MySQL – BLObs Hitting Performance

blobMySQLmysql-5.6

One of my tables contains seven BLObs. Six of these refer to raw data and are typically 1.0 – 1.5Mb each. The seventh is the result of processing this data and can be nearly equal in size to the sum of the other BLObs but may be significant less if some of the data has been rejected for various reasons. The raw data was originally kept in a directory structure but there were some issues with logical naming of directories and also with someone changing some directory names. Therefore keeping all the data in the database would appear the correct way to do it. The raw data is needed in case a different algorithm is developed and it needs to be reprocessed. The problem is that as information is added the performance is degrading. If a copy is put on another server and the six raw data BLObs are deleted performance improves significantly. Research on the web suggests that the raw data is read even if it is not used in the query. Creating two tables, one for the raw data and the other for the result of processing, seems to be a solution but this would mean repeating some of the meta data which seems bad design. Is there a better way of tacking this?

Best Answer

Do not use ENGINE=MyISAM, that will lead to blobs being costly for any operation on the table. Instead, use InnoDB.

"Vertical partitioning" is generally not needed, because of the way InnoDB effectively does it for you....

With InnoDB, there are 4 ROW_FORMATs; let's try to pick the optimal one. In all cases, some, or all, of each blob is stored away from the row itself. More in a minute.

But first, let's check the queries. Do not use SELECT *; always specify only the necessary columns. This avoids reaching into other blocks to get the blobs.

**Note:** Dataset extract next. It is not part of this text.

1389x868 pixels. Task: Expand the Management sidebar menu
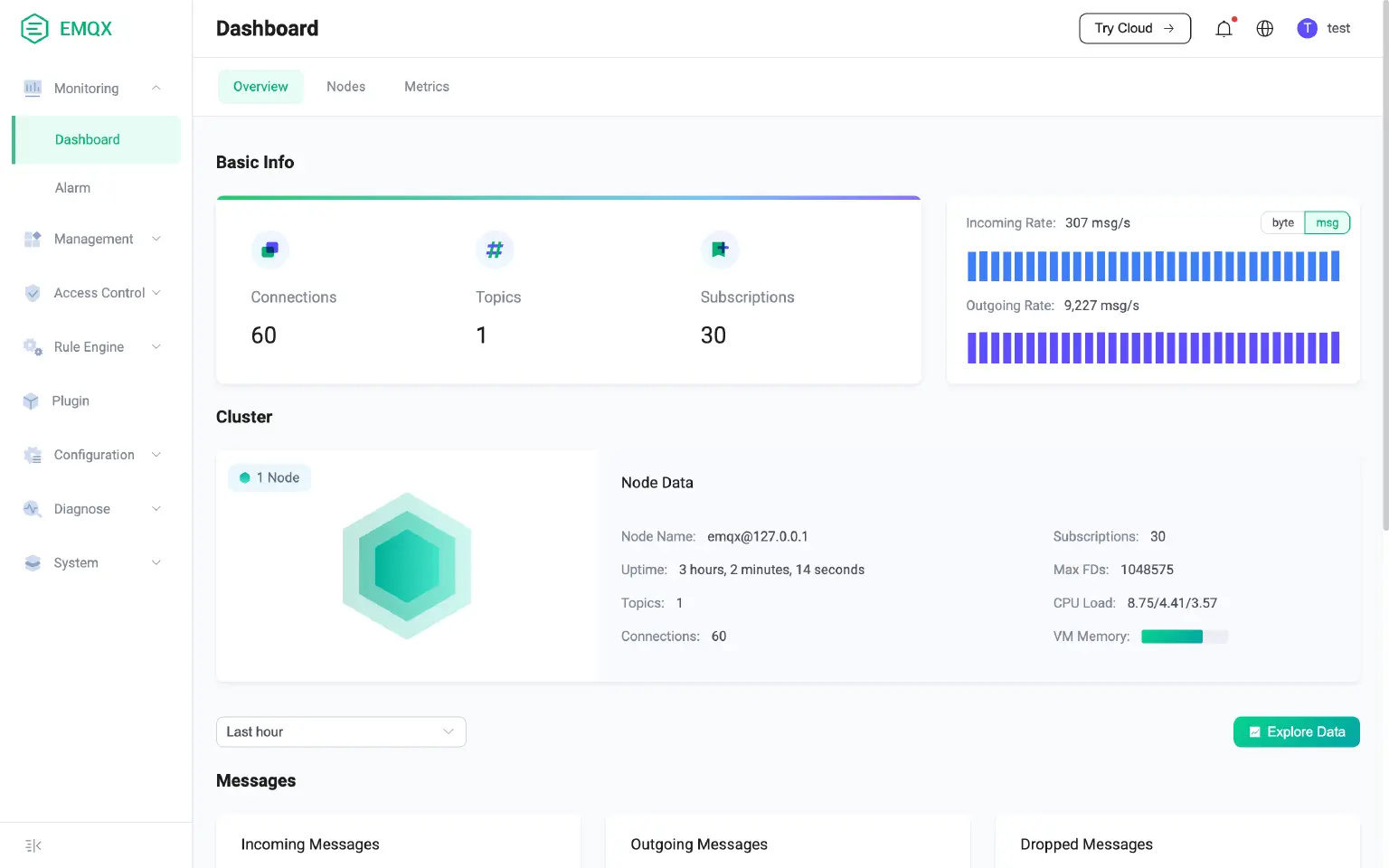[x=93, y=239]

The ROW_FORMATs are redundant, compact, dynamic, and compressed. For your case, I recommend either DYNAMIC or COMPRESSED. These store none of the blob in the record itself; instead they have a 20-byte pointer to where the blob is stored. Only if you need to touch the blob does it run off to that location.

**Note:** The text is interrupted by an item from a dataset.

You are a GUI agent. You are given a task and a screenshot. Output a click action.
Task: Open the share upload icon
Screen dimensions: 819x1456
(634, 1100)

COMPRESSED is the same as DYNAMIC, except for a complicated block-level compression technique. Most benchmarks I see say you get about 2x compression. This is not as good as you might get by compressing the blobs in the client. For example, most 'text' compresses 3x. But most image formats are already compressed, so compression is a waste.

So, I leave it to you to decide between dynamic and compressed. If in doubt, test with your data and your queries.

You should have innodb_file_per_table=1 when you CREATE the table. You may need BARRACUDA and you do need at least version 5.6; 5.7 would be better.

Two tables, one for raw, one for combined? Maybe. Given the benefits described above, there may not be any benefit in having two table. However, if there is a lot of activity in one column, it might be better to move it to a separate table (plus 1:1 id, etc). (This is especially important for things like "like/unlike" counters.)

Since you are working with bulky things, be careful that you do not have long-running transactions. Such can lead to timeouts, etc. Still, use BEGIN...COMMIT where appropriate.